SpaceShipTwo Glide Flight Test, Rocket Motor Firing Completed On Same Day

Company On Track For First Powered Flight By End Of Year

SpaceShipTwo (SS2) is two steps closer to making its first powered flight, after the suborbital space vehicle successfully completed its first glide flight test since a recent integration period for rocket motor systems and maintenance, and the spaceship’s engine, RocketMotorTwo (RM2), underwent another successful full duration test fire ... on the same day.

June 26th marked the first time the company and its partners have undertaken test flight and test firing on the same day. Both milestones prime Virgin Galactic to reach powered flight by the end of the year.

“Since receiving an experimental launch permit from the Federal Aviation Administration in May for SpaceShipTwo and its carrier vehicle, WhiteKnightTwo, there has been a rapid escalation of test activity,” said George Whitesides, CEO and president of Virgin Galactic. “In that timeframe, we’ve had seven successful test flights and three full-scale rocket motor tests. We are on track for powered flight by the end of 2012.”

→ **Work request 1**
In the SpaceShipTwo article, on what date did the glide flight test and the rocket motor test firing both happen?
→ **Work request 2**
Put this sentence from the SpaceShipTwo article into Spanish: "Both milestones prime Virgin Galactic to reach powered flight by the end of the year."
→ **Work request 3**
Pick up the SpaceShipTwo article after its last sentence and keep writing.

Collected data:

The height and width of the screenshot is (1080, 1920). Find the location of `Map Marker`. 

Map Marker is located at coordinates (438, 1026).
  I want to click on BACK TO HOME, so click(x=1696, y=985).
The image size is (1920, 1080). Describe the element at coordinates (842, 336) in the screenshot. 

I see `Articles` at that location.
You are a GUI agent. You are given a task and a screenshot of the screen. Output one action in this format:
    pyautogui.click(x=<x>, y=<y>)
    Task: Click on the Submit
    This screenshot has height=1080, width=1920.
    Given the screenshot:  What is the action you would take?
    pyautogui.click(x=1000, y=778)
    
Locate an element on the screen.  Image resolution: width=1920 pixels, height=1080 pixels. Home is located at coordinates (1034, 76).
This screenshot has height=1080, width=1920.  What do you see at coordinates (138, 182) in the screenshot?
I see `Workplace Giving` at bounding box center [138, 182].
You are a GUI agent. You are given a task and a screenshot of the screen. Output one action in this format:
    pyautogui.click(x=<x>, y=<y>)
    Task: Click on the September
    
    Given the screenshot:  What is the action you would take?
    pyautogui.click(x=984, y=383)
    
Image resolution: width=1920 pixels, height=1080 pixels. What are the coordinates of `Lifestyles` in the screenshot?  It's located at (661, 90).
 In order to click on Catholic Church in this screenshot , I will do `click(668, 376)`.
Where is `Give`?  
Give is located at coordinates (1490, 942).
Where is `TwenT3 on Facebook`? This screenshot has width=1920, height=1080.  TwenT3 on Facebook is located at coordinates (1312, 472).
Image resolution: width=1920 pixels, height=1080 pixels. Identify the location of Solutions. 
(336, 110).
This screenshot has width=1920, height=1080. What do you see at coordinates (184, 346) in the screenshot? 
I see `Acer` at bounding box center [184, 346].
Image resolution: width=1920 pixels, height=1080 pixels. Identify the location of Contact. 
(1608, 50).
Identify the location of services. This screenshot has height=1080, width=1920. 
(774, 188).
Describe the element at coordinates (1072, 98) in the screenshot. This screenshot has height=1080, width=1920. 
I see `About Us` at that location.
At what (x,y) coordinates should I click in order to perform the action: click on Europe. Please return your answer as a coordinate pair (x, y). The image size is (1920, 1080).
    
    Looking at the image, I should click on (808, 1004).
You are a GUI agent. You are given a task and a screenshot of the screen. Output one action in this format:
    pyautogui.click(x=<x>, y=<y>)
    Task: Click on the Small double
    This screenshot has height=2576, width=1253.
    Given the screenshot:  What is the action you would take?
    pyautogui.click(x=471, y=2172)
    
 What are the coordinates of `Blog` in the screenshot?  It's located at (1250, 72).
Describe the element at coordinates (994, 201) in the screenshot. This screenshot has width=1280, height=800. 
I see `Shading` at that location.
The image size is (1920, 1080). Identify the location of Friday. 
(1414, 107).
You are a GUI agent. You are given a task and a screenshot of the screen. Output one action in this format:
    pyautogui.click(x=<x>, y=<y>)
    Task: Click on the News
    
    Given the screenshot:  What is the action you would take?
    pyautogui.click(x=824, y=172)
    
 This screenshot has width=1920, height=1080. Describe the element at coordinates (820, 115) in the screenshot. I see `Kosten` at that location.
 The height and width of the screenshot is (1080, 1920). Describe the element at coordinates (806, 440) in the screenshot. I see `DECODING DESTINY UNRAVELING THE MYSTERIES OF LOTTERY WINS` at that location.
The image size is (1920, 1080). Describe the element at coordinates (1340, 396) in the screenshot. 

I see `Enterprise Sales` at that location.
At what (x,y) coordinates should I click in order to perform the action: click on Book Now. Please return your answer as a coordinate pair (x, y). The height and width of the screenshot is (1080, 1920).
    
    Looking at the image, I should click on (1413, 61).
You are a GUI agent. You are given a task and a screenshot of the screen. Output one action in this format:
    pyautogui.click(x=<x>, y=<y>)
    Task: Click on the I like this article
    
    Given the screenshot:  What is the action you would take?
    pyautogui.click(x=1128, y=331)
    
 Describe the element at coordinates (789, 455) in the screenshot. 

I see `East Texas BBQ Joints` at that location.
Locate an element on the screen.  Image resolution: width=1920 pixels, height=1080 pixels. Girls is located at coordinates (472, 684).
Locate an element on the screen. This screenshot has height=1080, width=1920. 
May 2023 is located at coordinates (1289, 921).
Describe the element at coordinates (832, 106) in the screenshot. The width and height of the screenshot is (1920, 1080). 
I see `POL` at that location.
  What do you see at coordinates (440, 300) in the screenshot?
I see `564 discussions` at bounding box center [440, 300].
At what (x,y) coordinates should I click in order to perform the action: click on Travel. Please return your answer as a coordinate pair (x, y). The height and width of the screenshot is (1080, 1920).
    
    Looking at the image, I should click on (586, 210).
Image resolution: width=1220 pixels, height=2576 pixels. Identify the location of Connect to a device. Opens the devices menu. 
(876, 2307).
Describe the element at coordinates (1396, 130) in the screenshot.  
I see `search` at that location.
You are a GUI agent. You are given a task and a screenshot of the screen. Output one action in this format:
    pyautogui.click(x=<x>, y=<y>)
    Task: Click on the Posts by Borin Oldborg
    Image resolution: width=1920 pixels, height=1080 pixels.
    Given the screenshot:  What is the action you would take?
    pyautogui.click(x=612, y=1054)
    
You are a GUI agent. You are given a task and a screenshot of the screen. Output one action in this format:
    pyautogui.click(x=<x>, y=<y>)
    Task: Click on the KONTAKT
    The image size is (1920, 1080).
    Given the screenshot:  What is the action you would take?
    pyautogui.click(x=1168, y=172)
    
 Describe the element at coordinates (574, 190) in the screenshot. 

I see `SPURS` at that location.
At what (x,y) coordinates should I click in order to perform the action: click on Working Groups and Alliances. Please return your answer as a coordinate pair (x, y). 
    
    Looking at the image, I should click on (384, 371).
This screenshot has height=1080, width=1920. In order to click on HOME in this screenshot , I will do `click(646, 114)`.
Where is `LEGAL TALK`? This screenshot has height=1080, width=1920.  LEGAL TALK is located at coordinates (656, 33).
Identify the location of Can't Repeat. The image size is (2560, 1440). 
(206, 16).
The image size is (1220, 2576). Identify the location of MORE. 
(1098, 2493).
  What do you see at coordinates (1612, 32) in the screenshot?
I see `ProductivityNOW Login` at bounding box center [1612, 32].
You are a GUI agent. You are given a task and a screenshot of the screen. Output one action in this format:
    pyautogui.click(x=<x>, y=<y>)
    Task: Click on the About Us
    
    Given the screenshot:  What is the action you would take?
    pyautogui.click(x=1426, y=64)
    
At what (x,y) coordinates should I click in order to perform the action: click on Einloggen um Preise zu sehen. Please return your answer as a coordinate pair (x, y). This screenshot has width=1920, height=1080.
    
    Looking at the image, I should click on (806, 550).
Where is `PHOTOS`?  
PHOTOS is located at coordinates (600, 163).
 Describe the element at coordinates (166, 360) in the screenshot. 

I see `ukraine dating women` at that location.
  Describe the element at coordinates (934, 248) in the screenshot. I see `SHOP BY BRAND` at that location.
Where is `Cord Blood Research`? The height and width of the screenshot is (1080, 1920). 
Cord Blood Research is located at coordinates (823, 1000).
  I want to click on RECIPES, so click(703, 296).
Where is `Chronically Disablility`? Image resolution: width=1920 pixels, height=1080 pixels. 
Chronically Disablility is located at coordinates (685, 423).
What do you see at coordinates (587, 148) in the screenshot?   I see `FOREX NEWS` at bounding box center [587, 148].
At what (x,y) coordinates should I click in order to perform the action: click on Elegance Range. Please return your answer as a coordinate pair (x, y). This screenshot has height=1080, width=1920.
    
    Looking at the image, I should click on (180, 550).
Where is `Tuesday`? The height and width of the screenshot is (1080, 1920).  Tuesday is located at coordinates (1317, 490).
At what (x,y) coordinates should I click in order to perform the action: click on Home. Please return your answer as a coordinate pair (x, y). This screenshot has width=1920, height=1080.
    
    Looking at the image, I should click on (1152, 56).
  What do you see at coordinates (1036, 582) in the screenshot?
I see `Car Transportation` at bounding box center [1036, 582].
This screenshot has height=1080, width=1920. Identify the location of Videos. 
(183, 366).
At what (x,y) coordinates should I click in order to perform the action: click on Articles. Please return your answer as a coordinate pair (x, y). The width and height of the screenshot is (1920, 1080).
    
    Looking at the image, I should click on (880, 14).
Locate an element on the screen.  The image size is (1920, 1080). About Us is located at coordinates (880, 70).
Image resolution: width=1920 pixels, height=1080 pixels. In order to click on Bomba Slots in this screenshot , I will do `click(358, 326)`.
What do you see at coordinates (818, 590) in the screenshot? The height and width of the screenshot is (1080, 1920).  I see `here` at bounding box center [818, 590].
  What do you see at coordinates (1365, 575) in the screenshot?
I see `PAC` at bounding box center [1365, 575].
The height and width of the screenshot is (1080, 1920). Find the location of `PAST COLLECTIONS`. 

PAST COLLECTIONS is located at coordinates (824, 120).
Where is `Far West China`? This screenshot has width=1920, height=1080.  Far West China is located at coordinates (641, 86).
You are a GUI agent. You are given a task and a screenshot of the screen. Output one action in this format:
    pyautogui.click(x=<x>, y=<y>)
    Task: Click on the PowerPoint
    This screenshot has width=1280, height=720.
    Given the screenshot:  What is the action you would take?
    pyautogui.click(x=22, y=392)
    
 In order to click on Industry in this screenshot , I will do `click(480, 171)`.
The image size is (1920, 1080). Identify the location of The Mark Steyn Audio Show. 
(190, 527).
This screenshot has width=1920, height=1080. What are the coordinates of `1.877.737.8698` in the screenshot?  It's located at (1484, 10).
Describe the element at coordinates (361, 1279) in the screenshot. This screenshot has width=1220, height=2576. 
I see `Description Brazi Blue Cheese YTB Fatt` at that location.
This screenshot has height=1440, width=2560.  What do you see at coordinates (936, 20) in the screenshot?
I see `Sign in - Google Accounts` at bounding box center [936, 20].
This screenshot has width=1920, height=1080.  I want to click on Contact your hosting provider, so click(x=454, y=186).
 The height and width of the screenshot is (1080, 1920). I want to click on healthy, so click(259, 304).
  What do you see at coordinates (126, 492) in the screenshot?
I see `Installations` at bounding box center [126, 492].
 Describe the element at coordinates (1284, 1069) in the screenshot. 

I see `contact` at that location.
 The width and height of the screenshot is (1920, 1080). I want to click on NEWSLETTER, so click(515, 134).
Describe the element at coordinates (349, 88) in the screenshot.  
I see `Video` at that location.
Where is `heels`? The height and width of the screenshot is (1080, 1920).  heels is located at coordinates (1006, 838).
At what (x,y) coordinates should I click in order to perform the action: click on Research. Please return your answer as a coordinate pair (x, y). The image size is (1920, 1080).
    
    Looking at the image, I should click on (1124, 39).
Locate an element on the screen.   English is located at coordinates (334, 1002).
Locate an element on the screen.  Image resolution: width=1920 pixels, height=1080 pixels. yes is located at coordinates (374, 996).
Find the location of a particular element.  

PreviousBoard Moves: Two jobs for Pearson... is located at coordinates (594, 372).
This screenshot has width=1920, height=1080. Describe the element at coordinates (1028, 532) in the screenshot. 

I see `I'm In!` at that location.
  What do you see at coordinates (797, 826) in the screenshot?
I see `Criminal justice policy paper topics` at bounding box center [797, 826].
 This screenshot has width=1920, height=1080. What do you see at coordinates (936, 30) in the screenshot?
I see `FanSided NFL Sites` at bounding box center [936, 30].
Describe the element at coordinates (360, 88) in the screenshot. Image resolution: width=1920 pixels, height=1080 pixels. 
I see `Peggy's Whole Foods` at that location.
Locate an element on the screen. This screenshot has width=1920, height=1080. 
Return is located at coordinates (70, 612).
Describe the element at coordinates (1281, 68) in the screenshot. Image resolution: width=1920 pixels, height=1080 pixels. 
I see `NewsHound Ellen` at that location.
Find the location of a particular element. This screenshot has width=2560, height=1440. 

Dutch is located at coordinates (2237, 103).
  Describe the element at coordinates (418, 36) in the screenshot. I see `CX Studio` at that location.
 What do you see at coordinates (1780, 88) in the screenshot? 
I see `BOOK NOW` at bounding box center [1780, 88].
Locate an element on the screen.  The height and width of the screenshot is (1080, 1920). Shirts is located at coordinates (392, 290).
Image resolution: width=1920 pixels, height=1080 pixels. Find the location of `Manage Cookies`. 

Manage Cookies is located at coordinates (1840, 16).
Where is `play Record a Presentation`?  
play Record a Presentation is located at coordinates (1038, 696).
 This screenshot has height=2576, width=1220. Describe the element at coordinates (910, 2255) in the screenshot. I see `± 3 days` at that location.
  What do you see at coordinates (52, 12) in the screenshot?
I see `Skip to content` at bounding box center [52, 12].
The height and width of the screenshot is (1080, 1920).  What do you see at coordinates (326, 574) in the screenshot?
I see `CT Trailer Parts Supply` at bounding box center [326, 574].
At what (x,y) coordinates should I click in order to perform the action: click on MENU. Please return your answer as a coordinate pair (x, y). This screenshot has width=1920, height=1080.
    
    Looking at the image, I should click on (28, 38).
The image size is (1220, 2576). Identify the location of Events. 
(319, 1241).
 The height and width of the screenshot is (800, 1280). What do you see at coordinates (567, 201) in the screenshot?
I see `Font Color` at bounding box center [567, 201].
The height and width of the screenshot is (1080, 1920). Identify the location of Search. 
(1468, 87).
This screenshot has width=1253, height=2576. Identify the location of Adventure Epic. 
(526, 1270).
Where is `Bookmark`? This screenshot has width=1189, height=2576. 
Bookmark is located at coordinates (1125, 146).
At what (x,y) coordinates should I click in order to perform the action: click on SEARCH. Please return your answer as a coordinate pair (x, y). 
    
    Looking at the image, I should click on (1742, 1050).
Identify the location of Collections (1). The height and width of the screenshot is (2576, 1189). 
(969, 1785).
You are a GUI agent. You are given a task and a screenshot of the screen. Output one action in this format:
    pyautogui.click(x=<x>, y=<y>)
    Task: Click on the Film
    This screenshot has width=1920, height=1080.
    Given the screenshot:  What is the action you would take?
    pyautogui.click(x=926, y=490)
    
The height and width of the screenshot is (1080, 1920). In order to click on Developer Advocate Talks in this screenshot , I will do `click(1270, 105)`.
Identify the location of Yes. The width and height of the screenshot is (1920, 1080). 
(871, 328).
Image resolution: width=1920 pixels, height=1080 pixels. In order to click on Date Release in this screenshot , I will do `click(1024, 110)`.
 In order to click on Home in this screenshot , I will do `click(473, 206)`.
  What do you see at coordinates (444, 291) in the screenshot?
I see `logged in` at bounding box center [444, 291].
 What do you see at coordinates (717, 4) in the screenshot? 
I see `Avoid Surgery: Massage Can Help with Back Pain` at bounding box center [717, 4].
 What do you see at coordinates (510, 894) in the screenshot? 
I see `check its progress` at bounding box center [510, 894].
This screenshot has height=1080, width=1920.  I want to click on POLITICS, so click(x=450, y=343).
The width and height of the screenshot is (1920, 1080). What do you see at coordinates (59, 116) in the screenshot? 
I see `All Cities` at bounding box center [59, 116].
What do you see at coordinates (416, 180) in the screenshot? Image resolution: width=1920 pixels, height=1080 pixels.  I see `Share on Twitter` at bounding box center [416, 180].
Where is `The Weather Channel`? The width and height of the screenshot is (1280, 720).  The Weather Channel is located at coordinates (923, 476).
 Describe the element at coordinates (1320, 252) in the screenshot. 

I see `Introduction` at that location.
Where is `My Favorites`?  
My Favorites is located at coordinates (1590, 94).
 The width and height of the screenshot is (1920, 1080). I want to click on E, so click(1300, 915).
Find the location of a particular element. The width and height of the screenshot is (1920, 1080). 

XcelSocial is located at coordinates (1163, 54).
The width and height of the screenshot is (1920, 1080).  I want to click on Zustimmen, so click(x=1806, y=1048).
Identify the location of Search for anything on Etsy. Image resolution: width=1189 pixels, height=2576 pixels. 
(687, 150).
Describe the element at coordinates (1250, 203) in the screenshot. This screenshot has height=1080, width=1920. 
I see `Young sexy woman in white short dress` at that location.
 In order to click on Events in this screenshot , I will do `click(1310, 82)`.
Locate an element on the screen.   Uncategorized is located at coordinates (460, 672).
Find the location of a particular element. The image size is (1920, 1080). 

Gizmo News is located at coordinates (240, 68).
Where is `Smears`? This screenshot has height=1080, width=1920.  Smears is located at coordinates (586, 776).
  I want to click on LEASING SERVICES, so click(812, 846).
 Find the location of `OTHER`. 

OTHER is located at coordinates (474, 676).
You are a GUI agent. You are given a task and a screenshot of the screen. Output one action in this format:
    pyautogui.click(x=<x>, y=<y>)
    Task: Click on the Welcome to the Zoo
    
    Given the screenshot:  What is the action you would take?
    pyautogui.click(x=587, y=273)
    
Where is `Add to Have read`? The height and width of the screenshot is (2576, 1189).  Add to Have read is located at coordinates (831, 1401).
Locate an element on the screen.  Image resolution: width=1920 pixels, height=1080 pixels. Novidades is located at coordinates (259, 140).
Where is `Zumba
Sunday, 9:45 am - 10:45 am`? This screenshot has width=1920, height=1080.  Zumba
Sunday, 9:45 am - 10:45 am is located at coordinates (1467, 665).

→ **Answer 1**
June 26th

→ **Answer 2**
Ambos hitos preparan a Virgin Galactic para alcanzar el vuelo propulsado antes de fin de año.

→ **Answer 3**
The glide flight was performed by Scaled Composites, the prime contractor for the spaceflight system. To perform the flight, SS2 was air-released from WhiteKnightTwo (WK2) at an altitude of 51,000 feet. At the SS2 controls were Scaled pilots Pete Siebold and Mike Alsbury. In the carrier aircraft were Scaled test pilot Mark Stucky and David Mackay, Virgin Galactic’s Chief Pilot. Flying in the chase plane for the test were Mike Melvill, who piloted the first private flight to space, and Virgin Galactic pilot Keith Colmer.

The rocket motor firing was performed by Sierra Nevada Space Systems, the prime contractor for the RM2 system. The 55-second test was the thirteenth full-scale flight design RM2 hot fire. All objectives were completed. In addition to this test, on June 20 a full-scale RM2 test firing took place for the first time at Scaled Composites’ test site in Mojave, Calif., under full direction of the spaceship’s Rocket Motor Controller. This firing provided an end-to-end test of the rocket motor systems – a critical step in preparation for powered flight.